== What to do ==
Copy out all of the rows below word for word, without changing anything.

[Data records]

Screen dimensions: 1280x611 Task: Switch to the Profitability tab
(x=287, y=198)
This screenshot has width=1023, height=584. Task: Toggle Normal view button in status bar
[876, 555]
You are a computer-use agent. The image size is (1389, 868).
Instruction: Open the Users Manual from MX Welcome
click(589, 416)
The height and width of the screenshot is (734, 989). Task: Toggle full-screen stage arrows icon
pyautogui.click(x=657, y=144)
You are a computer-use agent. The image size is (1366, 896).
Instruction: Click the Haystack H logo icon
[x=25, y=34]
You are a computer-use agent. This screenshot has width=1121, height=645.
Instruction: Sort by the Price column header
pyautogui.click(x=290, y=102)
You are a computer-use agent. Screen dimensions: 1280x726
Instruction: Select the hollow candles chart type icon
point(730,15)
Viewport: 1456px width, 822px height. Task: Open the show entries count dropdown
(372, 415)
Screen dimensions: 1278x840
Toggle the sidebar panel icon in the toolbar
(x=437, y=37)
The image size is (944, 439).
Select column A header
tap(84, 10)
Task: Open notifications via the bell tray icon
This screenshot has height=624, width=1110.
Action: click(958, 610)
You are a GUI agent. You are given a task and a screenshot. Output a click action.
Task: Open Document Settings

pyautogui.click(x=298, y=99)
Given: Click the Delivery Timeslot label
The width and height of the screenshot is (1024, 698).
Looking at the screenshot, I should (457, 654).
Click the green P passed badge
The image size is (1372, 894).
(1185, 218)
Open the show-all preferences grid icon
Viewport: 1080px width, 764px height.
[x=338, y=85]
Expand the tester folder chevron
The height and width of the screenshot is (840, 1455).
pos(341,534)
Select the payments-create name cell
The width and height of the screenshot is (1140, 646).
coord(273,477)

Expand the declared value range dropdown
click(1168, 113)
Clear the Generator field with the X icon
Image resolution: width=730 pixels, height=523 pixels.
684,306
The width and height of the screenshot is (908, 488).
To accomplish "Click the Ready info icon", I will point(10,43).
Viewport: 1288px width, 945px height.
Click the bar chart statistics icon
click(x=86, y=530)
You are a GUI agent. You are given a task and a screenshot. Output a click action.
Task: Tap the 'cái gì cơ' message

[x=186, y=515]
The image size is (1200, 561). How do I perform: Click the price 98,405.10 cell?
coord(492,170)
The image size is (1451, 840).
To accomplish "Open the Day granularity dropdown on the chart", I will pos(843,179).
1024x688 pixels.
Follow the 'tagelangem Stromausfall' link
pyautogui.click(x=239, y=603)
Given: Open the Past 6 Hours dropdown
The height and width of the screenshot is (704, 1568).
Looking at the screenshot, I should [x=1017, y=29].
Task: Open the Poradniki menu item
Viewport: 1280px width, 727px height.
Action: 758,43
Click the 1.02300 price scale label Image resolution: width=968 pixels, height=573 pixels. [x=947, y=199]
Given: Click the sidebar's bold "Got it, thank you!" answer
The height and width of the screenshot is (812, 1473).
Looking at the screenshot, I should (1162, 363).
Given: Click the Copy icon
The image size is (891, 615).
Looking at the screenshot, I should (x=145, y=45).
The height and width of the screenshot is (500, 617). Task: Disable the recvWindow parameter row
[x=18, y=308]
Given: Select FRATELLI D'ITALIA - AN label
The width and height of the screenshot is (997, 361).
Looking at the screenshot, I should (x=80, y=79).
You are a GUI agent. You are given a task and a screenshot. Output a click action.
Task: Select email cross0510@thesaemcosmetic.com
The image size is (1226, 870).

== Reply ==
Screen dimensions: 1280x611 Task: Switch to the Profitability tab
(x=287, y=198)
This screenshot has width=1023, height=584. Task: Toggle Normal view button in status bar
[876, 555]
You are a computer-use agent. The image size is (1389, 868).
Instruction: Open the Users Manual from MX Welcome
click(589, 416)
The height and width of the screenshot is (734, 989). Task: Toggle full-screen stage arrows icon
pyautogui.click(x=657, y=144)
You are a computer-use agent. The image size is (1366, 896).
Instruction: Click the Haystack H logo icon
[x=25, y=34]
You are a computer-use agent. This screenshot has width=1121, height=645.
Instruction: Sort by the Price column header
pyautogui.click(x=290, y=102)
You are a computer-use agent. Screen dimensions: 1280x726
Instruction: Select the hollow candles chart type icon
point(730,15)
Viewport: 1456px width, 822px height. Task: Open the show entries count dropdown
(372, 415)
Screen dimensions: 1278x840
Toggle the sidebar panel icon in the toolbar
(x=437, y=37)
The image size is (944, 439).
Select column A header
tap(84, 10)
Task: Open notifications via the bell tray icon
This screenshot has height=624, width=1110.
Action: click(958, 610)
You are a GUI agent. You are given a task and a screenshot. Output a click action.
Task: Open Document Settings

pyautogui.click(x=298, y=99)
Given: Click the Delivery Timeslot label
The width and height of the screenshot is (1024, 698).
Looking at the screenshot, I should (457, 654).
Click the green P passed badge
The image size is (1372, 894).
(1185, 218)
Open the show-all preferences grid icon
Viewport: 1080px width, 764px height.
[x=338, y=85]
Expand the tester folder chevron
The height and width of the screenshot is (840, 1455).
pos(341,534)
Select the payments-create name cell
The width and height of the screenshot is (1140, 646).
coord(273,477)

Expand the declared value range dropdown
click(1168, 113)
Clear the Generator field with the X icon
Image resolution: width=730 pixels, height=523 pixels.
684,306
The width and height of the screenshot is (908, 488).
To accomplish "Click the Ready info icon", I will point(10,43).
Viewport: 1288px width, 945px height.
Click the bar chart statistics icon
click(x=86, y=530)
You are a GUI agent. You are given a task and a screenshot. Output a click action.
Task: Tap the 'cái gì cơ' message

[x=186, y=515]
The image size is (1200, 561). How do I perform: Click the price 98,405.10 cell?
coord(492,170)
The image size is (1451, 840).
To accomplish "Open the Day granularity dropdown on the chart", I will pos(843,179).
1024x688 pixels.
Follow the 'tagelangem Stromausfall' link
pyautogui.click(x=239, y=603)
Given: Open the Past 6 Hours dropdown
The height and width of the screenshot is (704, 1568).
Looking at the screenshot, I should [x=1017, y=29].
Task: Open the Poradniki menu item
Viewport: 1280px width, 727px height.
Action: 758,43
Click the 1.02300 price scale label Image resolution: width=968 pixels, height=573 pixels. [x=947, y=199]
Given: Click the sidebar's bold "Got it, thank you!" answer
The height and width of the screenshot is (812, 1473).
Looking at the screenshot, I should (1162, 363).
Given: Click the Copy icon
The image size is (891, 615).
Looking at the screenshot, I should (x=145, y=45).
The height and width of the screenshot is (500, 617). Task: Disable the recvWindow parameter row
[x=18, y=308]
Given: Select FRATELLI D'ITALIA - AN label
The width and height of the screenshot is (997, 361).
Looking at the screenshot, I should (x=80, y=79).
You are a GUI agent. You are given a task and a screenshot. Output a click action.
Task: Select email cross0510@thesaemcosmetic.com
The image size is (1226, 870).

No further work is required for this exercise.